Editorial: General Motors Death Watch 211: For Whom the Bell Tolls
It’s the morning after the day of. The day General Motors admitted to the world that they don’t have enough cash to last until the end of the year. And for once, GM’s standard-issue PR ploy– leave the bad news until Friday afternoon, reveal some corrective action (axing 7k jobs) and downplay its significance– worked against the General’s generals. GM’s impending bankruptcy was buried beneath and within President-elect Barack Obama’s first press conference. The story was denied bailout-fueling urgency. It’s the ultimate condemnation of GM CEO Rick Wagoner’s administration: they can’t even exploit their own incompetence for the company’s survival.
“Red Ink Rick” bears no small amount of responsibility for this, the ailing American automaker’s final PR debacle. In an interview with GM goodfella Phil LeBeau, Wagoner contradicted the public statement accompanying The General’s cataclysmic third quarter financial results, which read as follows: “Even if GM implements the planned operating actions that are substantially within its control, GM’s estimated liquidity during the remainder of 2008 will approach the minimum amount necessary to operate its business.”
“As we close the quarter, we’ve got 16.2b in available liquidity,” Wagoner soothed the CNBC reporter. “Um, that’s well above, ah, what we think our minimum operating crash requirement is.”
Huh?
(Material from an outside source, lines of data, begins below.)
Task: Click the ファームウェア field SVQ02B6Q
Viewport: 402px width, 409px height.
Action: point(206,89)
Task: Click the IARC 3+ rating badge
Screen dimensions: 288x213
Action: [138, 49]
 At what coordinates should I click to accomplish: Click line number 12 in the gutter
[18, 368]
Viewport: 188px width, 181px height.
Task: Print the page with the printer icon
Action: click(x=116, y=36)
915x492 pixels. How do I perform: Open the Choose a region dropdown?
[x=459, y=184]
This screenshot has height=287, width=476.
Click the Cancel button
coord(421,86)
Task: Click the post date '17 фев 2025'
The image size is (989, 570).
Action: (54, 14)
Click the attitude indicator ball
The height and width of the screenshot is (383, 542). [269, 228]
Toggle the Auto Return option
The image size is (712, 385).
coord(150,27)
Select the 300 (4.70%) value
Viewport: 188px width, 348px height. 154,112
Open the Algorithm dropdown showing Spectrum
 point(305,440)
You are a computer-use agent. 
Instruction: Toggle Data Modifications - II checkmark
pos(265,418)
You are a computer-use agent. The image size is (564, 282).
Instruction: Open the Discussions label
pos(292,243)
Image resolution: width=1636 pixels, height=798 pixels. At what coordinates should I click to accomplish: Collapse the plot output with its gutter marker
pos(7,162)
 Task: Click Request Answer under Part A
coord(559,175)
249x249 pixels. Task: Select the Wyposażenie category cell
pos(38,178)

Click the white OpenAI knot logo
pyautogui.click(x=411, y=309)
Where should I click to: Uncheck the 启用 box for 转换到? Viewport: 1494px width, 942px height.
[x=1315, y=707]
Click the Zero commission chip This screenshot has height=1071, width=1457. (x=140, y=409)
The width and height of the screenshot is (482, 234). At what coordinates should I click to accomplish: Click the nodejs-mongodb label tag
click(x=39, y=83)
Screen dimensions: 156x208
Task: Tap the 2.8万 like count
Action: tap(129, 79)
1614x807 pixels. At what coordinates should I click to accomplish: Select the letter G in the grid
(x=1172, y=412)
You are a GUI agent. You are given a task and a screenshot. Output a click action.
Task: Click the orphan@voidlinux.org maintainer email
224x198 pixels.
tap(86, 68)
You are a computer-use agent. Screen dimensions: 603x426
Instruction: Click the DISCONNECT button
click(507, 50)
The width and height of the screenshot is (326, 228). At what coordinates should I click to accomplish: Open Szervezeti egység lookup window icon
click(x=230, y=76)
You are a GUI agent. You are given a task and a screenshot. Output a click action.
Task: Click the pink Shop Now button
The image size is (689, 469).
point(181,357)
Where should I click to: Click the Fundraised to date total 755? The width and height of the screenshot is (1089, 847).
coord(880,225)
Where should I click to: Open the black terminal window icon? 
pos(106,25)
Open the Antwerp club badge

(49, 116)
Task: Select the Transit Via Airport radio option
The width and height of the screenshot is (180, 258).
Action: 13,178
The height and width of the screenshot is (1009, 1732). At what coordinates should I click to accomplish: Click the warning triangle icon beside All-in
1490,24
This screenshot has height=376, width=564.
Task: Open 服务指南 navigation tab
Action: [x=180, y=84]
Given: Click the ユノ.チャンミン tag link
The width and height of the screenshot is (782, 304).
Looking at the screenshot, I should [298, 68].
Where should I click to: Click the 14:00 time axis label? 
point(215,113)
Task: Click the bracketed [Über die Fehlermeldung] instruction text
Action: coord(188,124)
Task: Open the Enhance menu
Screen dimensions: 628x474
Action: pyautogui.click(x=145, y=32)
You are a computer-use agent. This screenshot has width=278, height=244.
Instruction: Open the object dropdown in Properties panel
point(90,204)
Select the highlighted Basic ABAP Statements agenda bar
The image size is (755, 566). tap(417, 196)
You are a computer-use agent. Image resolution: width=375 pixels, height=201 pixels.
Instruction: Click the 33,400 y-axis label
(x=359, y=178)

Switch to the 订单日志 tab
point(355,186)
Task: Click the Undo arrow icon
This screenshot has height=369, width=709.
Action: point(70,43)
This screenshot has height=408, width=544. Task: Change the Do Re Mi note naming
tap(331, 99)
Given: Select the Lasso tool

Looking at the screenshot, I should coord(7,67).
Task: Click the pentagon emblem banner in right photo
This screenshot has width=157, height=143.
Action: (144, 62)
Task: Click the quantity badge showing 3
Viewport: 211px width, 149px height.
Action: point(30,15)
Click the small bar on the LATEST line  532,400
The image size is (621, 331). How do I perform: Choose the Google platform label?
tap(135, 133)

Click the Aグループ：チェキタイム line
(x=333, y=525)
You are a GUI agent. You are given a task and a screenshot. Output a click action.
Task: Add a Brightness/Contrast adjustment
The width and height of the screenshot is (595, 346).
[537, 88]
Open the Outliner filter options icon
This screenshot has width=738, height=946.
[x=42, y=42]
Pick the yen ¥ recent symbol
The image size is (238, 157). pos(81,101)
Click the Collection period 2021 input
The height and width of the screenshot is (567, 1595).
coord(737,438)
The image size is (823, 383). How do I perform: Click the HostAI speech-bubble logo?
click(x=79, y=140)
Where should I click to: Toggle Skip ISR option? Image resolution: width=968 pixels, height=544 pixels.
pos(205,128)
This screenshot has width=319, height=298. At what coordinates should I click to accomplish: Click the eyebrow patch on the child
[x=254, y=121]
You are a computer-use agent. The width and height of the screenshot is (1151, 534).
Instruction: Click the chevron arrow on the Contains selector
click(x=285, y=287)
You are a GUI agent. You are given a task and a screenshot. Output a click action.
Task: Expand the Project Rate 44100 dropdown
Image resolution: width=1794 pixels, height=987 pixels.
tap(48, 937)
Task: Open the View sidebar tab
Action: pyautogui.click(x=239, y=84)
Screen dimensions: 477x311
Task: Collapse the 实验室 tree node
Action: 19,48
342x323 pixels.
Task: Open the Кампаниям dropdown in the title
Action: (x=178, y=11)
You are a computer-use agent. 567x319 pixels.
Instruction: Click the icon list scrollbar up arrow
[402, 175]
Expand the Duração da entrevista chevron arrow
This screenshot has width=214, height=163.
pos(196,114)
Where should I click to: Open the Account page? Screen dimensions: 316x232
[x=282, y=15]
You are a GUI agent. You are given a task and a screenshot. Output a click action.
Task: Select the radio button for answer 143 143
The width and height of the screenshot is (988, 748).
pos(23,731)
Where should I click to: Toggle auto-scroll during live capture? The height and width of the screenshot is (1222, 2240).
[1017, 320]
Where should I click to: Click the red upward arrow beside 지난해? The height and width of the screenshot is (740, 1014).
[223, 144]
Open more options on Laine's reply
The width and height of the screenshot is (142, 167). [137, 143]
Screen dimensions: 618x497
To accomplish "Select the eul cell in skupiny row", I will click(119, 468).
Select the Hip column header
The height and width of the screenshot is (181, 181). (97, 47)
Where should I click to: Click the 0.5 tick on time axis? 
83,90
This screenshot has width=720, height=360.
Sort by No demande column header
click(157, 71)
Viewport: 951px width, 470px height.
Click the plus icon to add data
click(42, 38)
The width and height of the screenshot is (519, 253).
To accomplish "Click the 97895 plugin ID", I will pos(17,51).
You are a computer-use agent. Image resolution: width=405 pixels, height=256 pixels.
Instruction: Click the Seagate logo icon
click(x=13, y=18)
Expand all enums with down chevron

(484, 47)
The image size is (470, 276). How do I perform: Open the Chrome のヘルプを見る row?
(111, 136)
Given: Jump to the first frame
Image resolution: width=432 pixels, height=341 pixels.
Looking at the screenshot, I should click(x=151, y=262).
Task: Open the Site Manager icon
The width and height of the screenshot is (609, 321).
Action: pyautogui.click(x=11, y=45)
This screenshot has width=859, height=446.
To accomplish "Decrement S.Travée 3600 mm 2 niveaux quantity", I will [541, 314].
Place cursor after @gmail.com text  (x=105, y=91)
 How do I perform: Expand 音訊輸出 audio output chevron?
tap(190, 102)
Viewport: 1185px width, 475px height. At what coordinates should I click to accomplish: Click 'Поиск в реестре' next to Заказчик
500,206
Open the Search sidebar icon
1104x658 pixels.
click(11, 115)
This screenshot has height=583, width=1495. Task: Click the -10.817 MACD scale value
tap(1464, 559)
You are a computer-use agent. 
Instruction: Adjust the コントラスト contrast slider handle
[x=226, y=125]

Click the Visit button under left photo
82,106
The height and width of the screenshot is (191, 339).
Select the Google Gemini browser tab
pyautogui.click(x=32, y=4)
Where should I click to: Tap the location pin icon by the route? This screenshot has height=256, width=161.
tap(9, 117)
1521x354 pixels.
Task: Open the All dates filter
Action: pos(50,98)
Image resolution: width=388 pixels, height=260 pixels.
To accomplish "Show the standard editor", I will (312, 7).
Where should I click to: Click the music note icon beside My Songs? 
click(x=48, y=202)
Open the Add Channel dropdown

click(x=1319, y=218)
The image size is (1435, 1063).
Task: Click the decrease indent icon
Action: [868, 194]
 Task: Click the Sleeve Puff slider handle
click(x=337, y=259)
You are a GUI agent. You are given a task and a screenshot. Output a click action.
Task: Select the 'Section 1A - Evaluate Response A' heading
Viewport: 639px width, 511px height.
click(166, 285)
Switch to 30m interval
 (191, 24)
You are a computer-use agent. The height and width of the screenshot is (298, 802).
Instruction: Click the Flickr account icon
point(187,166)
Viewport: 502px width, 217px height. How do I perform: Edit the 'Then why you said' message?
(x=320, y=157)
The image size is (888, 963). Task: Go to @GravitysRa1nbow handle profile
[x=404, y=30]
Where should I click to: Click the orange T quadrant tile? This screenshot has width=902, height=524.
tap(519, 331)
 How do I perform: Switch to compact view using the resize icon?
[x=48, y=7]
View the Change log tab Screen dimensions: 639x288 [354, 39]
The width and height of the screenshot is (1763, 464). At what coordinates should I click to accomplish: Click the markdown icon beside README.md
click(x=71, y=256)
When Tracinda investor and Lion of Las Vegas Kirk Kerkorian scored a seat on GM’s board for Jerry York, his consigliore pegged the amount the General needed to keep the lights on at $10b. (Back when $10b was a lot of money.) Other sources say it’s $14b. Even using York’s lower number, GM’s currently burning through cash at a rate of $3.2b a month. So, at best, GM’s got two months to go. They won’t make it to New Year’s.
So why isn’t Wagoner facing the inevitable and telling the American public “bail us out or we’re NSFWed?” Because, apparently, the CEO who’s been at the helm during GM’s descent into desperation reckons his latest cost-cutting measures will make the company’s fourth quarter cash burn “look more like the first two quarters of the year.” Even assuming GM’s burn rate returns to a retro-style $1b per month, the automaker has what, an extra six months?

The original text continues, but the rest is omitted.